Tuesday, October 11, 2011

Matthew 22:34–46

Matthew 22:34–46 (ESV): Jesus talks to the Pharisees again


Having put the Sadducees in their place in the last passage, the Pharisees decide to take another shot at him—but in person, this time, rather than sending messengers. A lawyer among them asks Jesus which is “the great commandment” in the law, and Jesus responds:

And he said to him, “You shall love the Lord your God with all your heart and with all your soul and with all your mind. This is the great and first commandment. And a second is like it: You shall love your neighbor as yourself. On these two commandments depend all the Law and the Prophets.” (verses 37–40 (ESV))
The Pharisees seem content with this answer, since they don’t respond to it. But while they’re still there, Jesus takes the offensive, and asks them whose son the Christ is. They respond that he is the son of David, to which Jesus replies with a question: If the Christ is David’s son, then how is it that David calls him “Lord” in Psalm 110?

The LORD says to my Lord:
  “Sit at my right hand,
until I make your enemies your footstool.”

(Psalm 110:1 (ESV))

Not only are they not able to answer him, but they don’t dare even ask him any more questions.


The first part of this story can be compared with Luke 10:25–28 (ESV), in which it is told slightly differently. In the Luke passage there are more details given, in that Jesus actually lets the Pharisee answer his own question, and Jesus confirms that he’s got it correct. (Which is then followed by the parable of the good Samaritan.)

In any event, Jesus says—and even the Pharisees seem to agree—that all of the Old Testament laws can be summed up in two rules:
  1. Love God properly
  2. Love your neighbour—i.e. everyone else—properly
And it makes sense.
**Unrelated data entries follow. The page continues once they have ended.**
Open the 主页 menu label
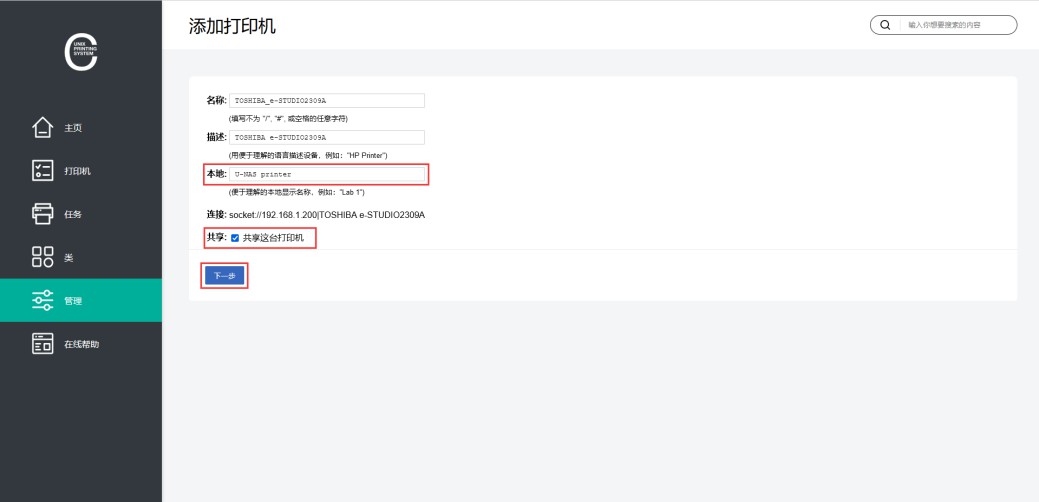Screen dimensions: 1039x502 73,128
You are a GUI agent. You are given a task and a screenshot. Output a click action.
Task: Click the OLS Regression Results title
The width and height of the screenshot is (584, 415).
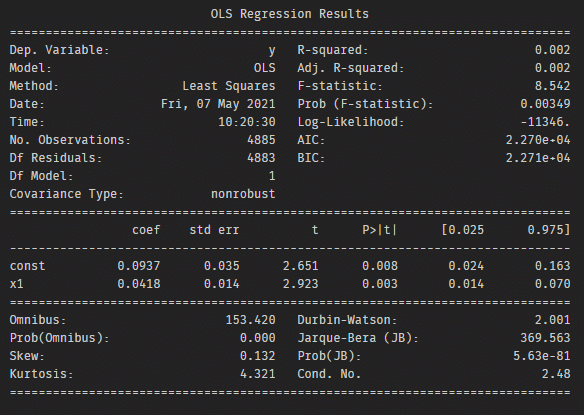pyautogui.click(x=289, y=14)
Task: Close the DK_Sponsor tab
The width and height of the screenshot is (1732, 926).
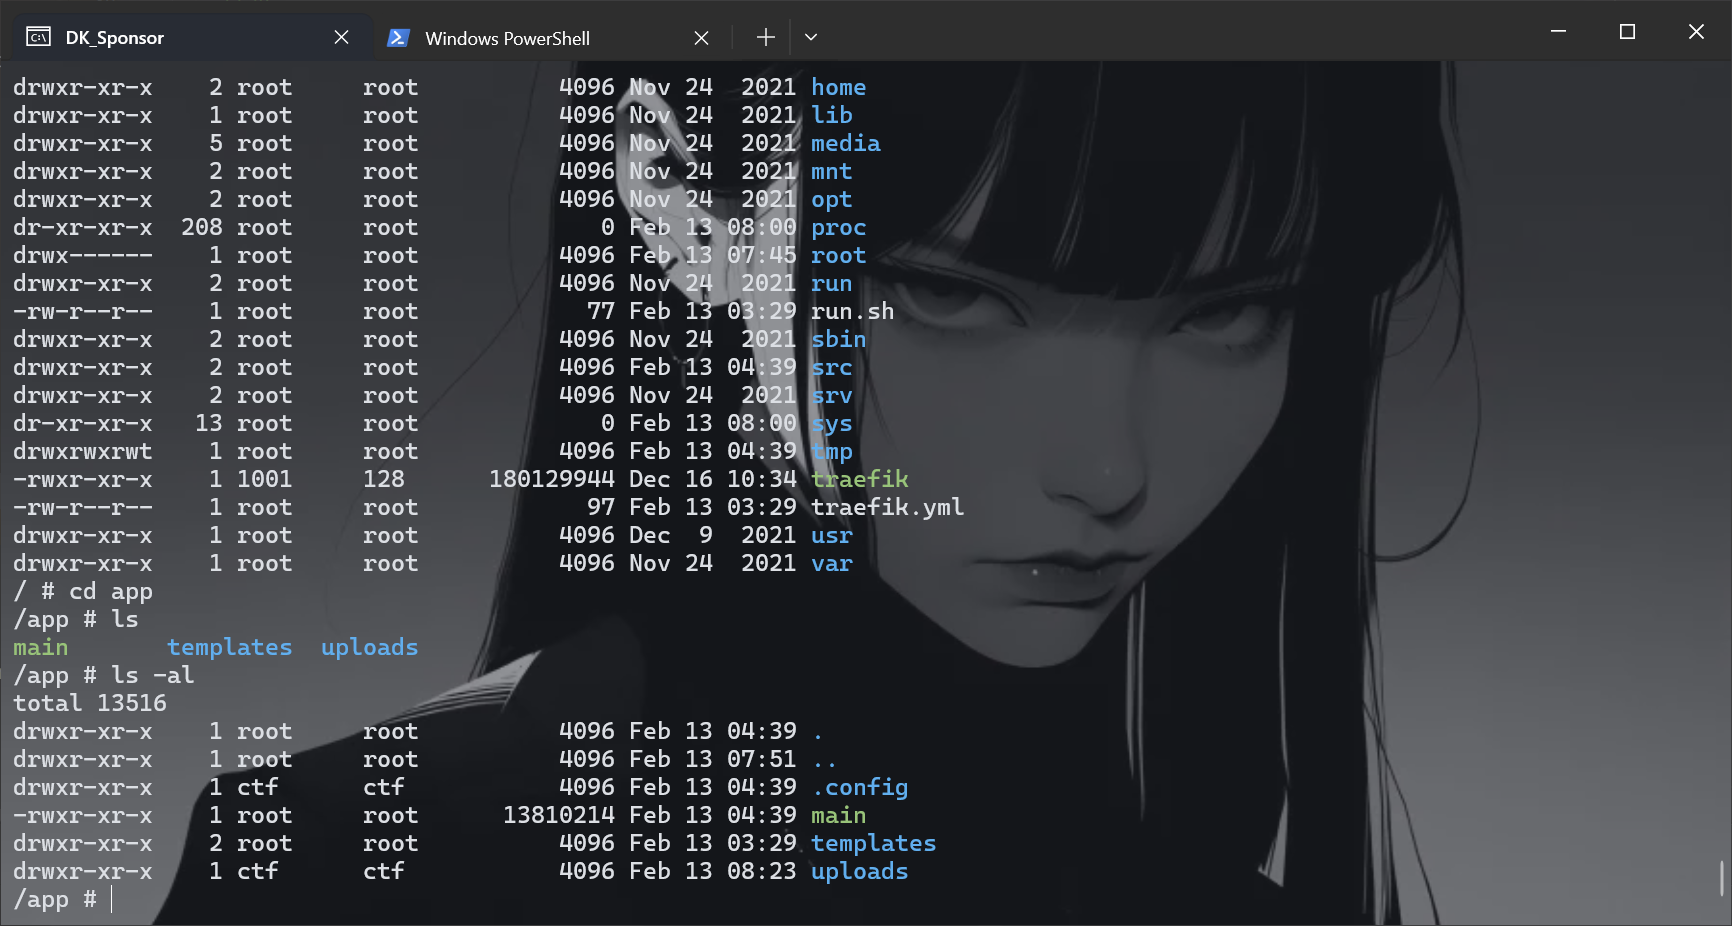Action: [x=341, y=38]
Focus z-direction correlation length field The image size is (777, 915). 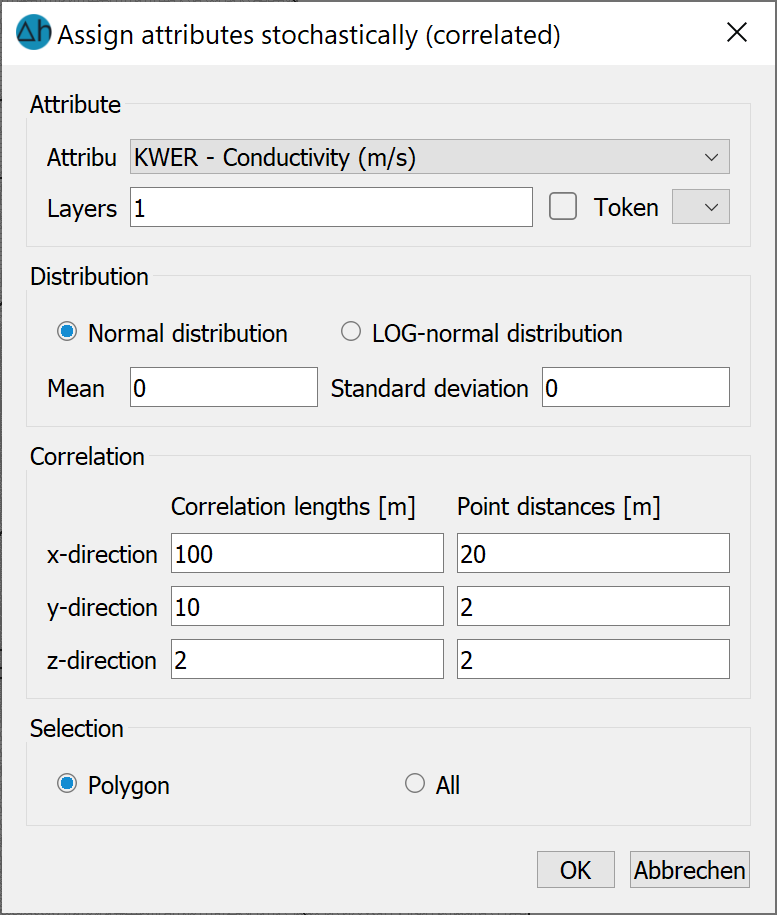pyautogui.click(x=307, y=659)
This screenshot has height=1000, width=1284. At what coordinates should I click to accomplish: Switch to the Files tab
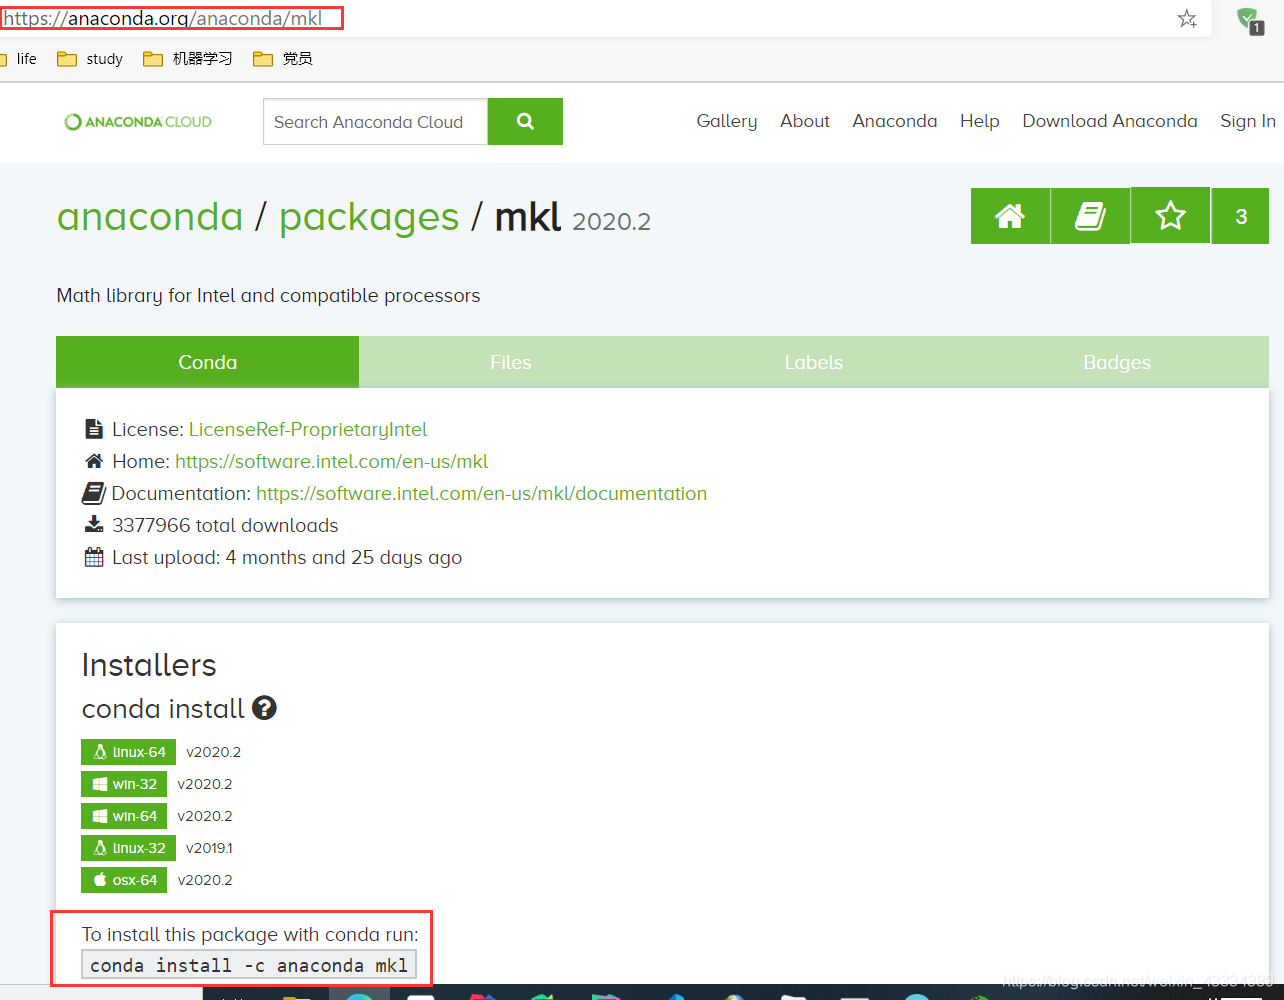(511, 362)
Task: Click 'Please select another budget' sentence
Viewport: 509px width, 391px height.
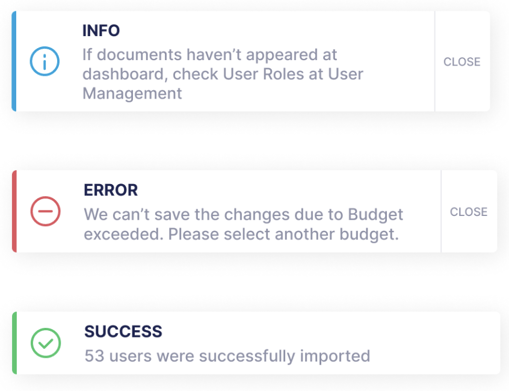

If you were to obey these two rules perfectly, then by necessity you’d also be obeying every single other law or rule that God gave the Israelites. Any violation of any rule or commandment would, at its heart, be a violation of one or both of these overall rules.

On the other hand, from the Christian perspective, these rules also stand to condemn us: Does any of us love God with all of our hearts, and with all of our soul, and with all of our minds? Do we not love other things or people more than we love Him? And even if we mostly do good on this, aren’t there still times when other things take priority over Him? It’s hard to feel self-justified when confronted with two rules such as these.

It’s also important to note the order in which Jesus gives these two “great commandments”: the most important rule to follow is to love God. The second most important rule is to love others. We are sometimes quick to gloss over the first part of this and skip to the second part. And to be sure, there is a lot we can mine from the idea of loving our neighbour as we love ourselves, and a lot of good lessons to learn. But we shouldn’t neglect the fact that Jesus puts loving God as the most important commandment. The “greatest” commandment. Loving God properly is more important than anything else we do; it’s what He created us for. To be sure, it’s not an either/or situation; we don’t have to choose between loving Him and loving others. But our priorities should be set firmly on Him.

Jesus’ question to the Pharisees is an interesting one; from their perspective, the verse quoted from Psalm 110 seems like a paradox. It seems clear from the Scriptures that the Christ will be David’s son, and yet for some reason David calls him “Lord.” Why would David be calling one of his descendants “Lord”? It should be the other way around, with the ancestor being considered greater than the descendant. Knowing what we know now, the verse makes sense to us: Although Jesus is David’s descendant, He is also God—so yes, it definitely makes sense for David to call Him “Lord”! I think Jesus’ point to the Pharisees is that even with all of their learning and studying of the Scriptures, there are still some things they don’t understand.